Quatremère de Quincy, Letters to Miranda. Part Two

Translation by Francesco Mazzaferro
Click here for Italian version

Antoine Ch. Quatremère de Quincy

Lettere a Miranda (Letters to Miranda)
With writings by Edouard Pommier
Edited by Michela Scolaro


Minerva Publishers, 2002

Part two
Go back to Part one


Art works seized by the French Army during the 1796-1797 Italian campaign
Guido Reni, The massacre of Innocents (Bologna, Nationa Art Gallety)
Source: Wikimedia commons
The Republic of the Arts

To the theory of repatriation, Quatremère replicates with an enigmatic expression: "The Spirit of conquest, in a Republic, is entirely subversive of the spirit of freedom" (p. 121).
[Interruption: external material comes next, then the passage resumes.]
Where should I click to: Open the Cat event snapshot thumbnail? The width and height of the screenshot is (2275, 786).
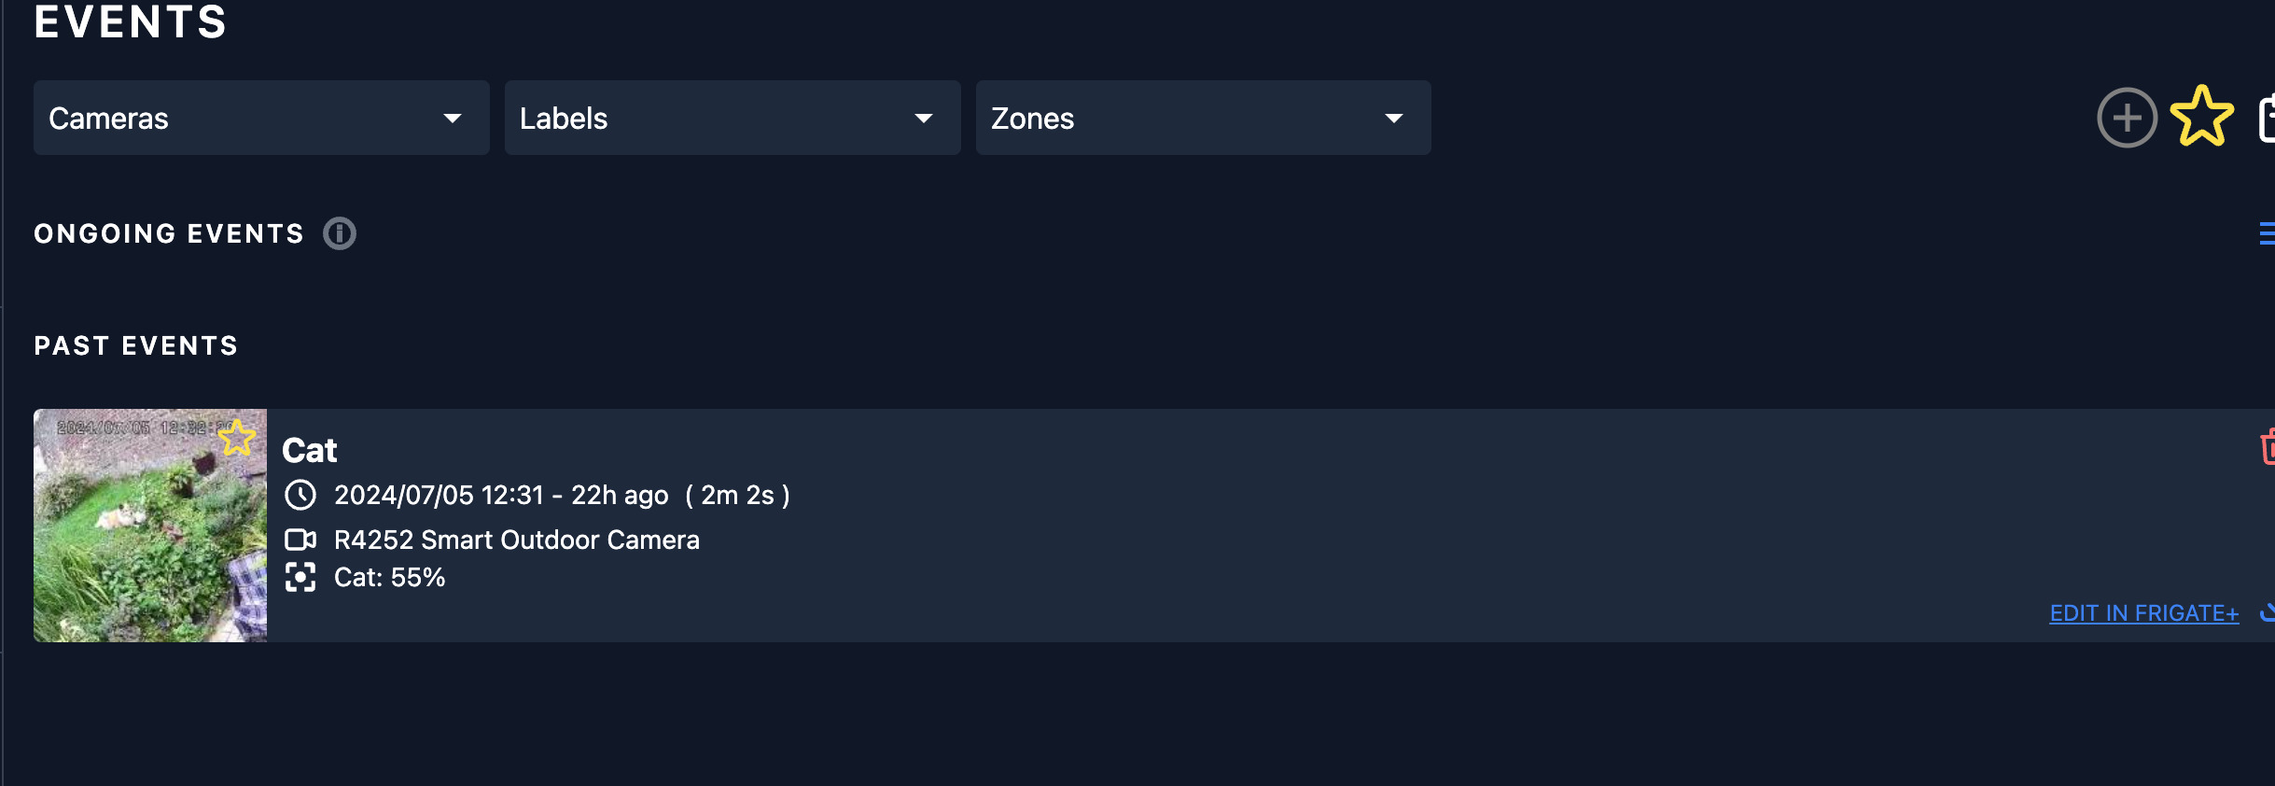(150, 526)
These are the political motivations that led him to speak out against the requisitions. In fact, according to the testimony from the Letters, that policy is part of a reasoning that should have been developed by Miranda, while more specifically artistic arguments in nature belonged to the French critic. We do not know if Miranda ever wrote anything about it. His archive, in essence, has been lost.
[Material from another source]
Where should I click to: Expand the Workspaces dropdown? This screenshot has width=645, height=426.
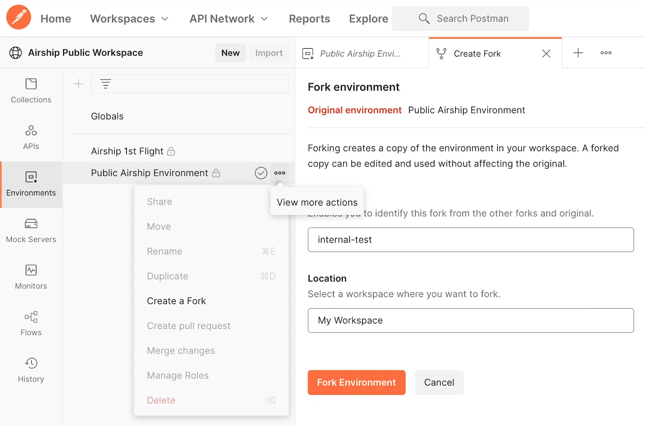129,19
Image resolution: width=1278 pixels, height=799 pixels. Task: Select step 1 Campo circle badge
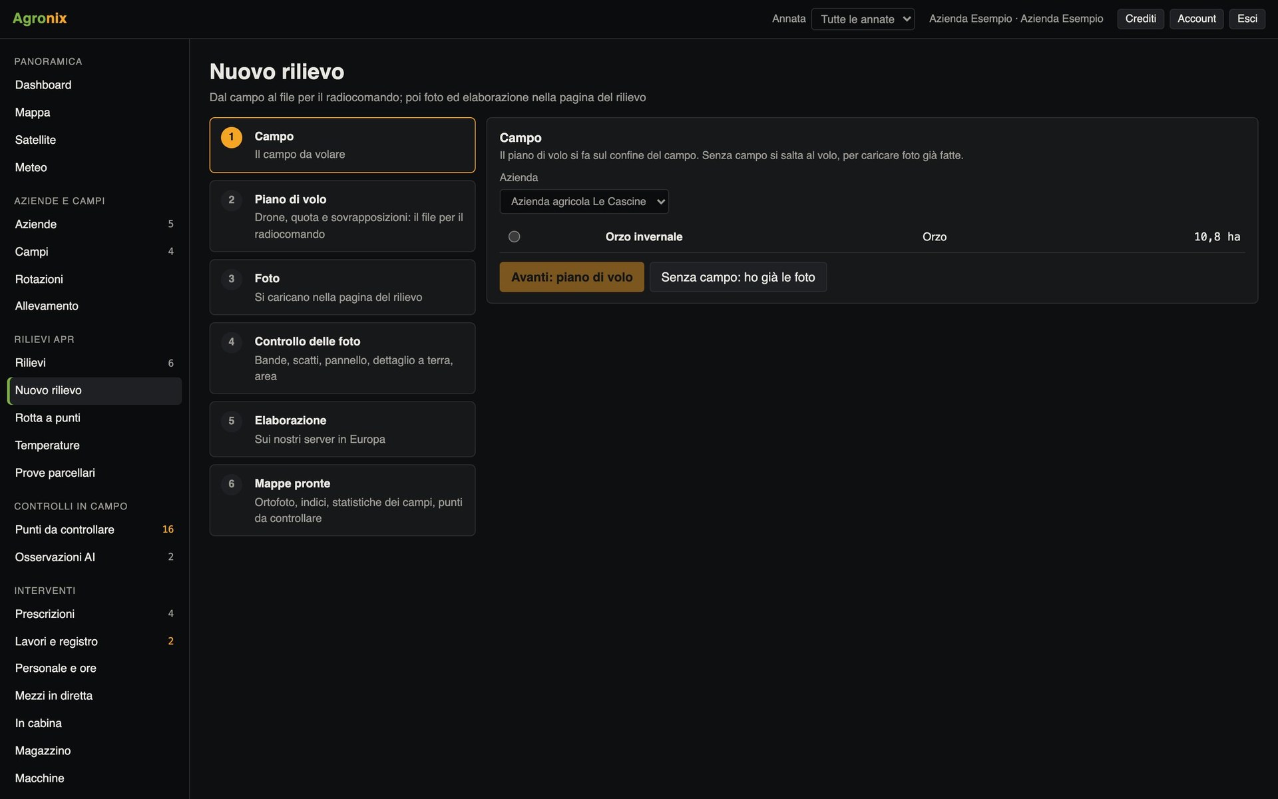click(x=232, y=137)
But the Letters are enough to understand - says Pommier - that the type of freedom referenced by Quatremère is not (of course) the same freedom which the members of the Convention talk about. It is the same freedom that lives in the Chart of fundamental rights; it is a universal freedom, which does not include the prevarication of a people to another, and which results in Parliament control and in a Constitution. To the contrary, the freedom of the revolution, in 1795, is a totalitarian and nationalist freedom, based on the use of weapons and, of course, on the right of conquest.
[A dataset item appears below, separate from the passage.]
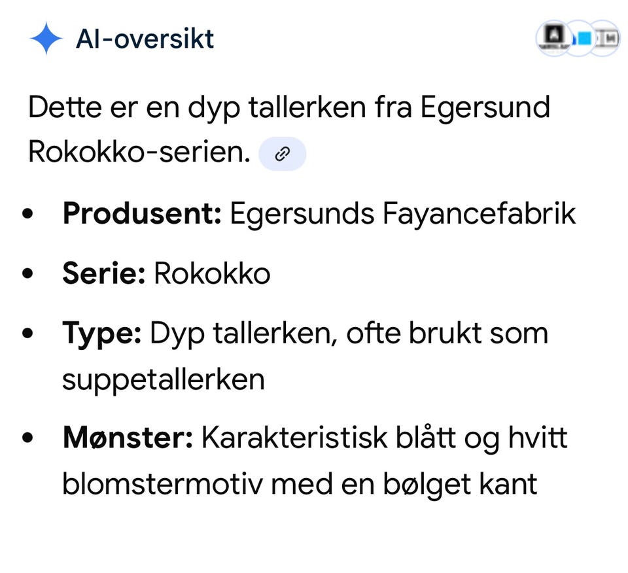Viewport: 628px width, 573px height.
Task: Click the bullet before Type
Action: point(27,333)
It is no coincidence that - perhaps in a rhetoric way, but in direct continuity with the tradition of the Enlightenment of the eighteenth century - the French critic begins, first of all, by affirming the existence of a republic of the arts and sciences: "In fact, since a long time as you know, arts and sciences form a republic, in Europe, whose members - bound together by the love and the search for beauty and truth, which are their social compact - tend much less to isolate themselves in their respective homelands than to bring their own interests together, from the so valuable point of view of a universal brotherhood. This happy feeling [...] cannot be suppressed even by those bloody quarrels that push nations to tear each other together. [...] The spread of Enlightenment made this valuable service to Europe: there is no longer a nation that can receive from another the humiliation to be named as barbaric. [...] It will be as a member of this general republic of the arts and sciences - and not as a citizen of this or that nation - that I will discuss this interest that all parties have to the preservation of the whole. What is this interest? It is the one of civilization, of the enhancement of the means of happiness and pleasure, of the advancement and progress of education and reason, of the improvement, finally, of the human species. [...] The one wanting to claim a sort of exclusive right to (and exclusive privilege of) education and its means would soon be punished for this violation of the common property, because of barbarism and ignorance. [...] Let us agree on the mere possibility of injury which would be caused to general education in Europe by the displacement of the models and the lessons which nature, by its almighty will, has placed in Italy, especially in Rome. You will also agree on the fact that the nation making itself guilty to Europe (and which would help making Europe ignorant) would also be the first to be punished by the ignorance of Europe itself, which would fall upon itself"(Lett. I, pp. 170-172 ) [7]. Very clear words: Quatremère is a cosmopolitan enlightener and rejects the nationalist drift of the Revolution.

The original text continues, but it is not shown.